**Written problem**
Gather every line of the records below that contains the string "section", matching case exactly.

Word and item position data
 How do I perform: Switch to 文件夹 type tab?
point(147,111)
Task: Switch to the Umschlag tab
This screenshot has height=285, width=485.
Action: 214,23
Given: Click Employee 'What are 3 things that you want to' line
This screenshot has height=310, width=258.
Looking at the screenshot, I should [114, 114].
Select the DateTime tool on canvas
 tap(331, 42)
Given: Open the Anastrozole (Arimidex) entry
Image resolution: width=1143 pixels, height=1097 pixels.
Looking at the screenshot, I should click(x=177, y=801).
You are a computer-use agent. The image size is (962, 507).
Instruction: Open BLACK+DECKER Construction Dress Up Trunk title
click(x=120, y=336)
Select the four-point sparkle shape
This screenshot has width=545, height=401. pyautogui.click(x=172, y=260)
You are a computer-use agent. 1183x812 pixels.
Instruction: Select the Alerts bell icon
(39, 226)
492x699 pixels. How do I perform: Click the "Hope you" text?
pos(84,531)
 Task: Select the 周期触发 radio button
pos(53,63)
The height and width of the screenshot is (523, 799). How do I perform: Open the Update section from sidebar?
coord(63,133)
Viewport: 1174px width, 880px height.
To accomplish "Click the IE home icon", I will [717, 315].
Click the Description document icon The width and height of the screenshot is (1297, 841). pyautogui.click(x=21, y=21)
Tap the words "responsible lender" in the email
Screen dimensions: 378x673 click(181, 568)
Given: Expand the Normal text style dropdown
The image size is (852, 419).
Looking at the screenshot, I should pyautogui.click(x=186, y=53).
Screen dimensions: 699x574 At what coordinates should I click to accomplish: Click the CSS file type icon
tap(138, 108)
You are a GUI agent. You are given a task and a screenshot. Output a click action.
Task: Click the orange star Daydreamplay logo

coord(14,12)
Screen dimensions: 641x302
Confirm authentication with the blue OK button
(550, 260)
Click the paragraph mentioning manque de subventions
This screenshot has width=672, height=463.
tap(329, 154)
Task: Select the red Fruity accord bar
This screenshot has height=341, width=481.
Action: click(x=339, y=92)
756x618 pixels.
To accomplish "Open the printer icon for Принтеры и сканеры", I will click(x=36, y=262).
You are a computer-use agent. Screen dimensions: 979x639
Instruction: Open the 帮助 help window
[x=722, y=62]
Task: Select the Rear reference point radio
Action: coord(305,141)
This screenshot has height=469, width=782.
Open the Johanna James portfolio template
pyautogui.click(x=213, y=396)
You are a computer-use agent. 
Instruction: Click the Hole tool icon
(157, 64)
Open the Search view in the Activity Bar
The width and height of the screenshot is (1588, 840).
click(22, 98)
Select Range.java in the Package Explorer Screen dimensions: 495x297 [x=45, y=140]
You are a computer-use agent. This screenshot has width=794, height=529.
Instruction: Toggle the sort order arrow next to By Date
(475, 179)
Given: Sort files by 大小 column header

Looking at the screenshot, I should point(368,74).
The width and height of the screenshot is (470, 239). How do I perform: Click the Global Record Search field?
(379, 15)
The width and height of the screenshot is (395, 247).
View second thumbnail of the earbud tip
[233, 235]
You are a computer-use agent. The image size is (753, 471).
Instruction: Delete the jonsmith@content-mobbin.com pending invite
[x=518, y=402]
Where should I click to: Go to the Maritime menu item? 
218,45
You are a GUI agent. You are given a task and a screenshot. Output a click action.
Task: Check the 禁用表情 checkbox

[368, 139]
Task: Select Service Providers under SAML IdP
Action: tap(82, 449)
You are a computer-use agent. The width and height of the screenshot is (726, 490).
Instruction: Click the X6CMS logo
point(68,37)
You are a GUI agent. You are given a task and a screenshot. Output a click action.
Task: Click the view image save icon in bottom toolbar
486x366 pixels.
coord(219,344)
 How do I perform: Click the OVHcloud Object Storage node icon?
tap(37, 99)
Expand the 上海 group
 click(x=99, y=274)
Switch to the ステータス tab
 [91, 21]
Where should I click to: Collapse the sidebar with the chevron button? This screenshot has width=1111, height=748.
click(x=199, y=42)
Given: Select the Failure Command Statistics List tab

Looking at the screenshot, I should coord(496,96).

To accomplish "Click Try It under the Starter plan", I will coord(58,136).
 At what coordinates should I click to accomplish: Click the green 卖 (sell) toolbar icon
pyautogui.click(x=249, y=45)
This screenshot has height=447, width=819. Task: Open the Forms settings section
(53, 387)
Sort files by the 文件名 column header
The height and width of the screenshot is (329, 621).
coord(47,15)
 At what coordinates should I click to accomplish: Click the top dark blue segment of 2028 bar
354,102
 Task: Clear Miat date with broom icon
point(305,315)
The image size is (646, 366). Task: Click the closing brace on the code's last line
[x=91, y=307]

**Exercise response**
The height and width of the screenshot is (523, 799). How do I perform: Open the Update section from sidebar?
This screenshot has height=447, width=819. Task: Open the Forms settings section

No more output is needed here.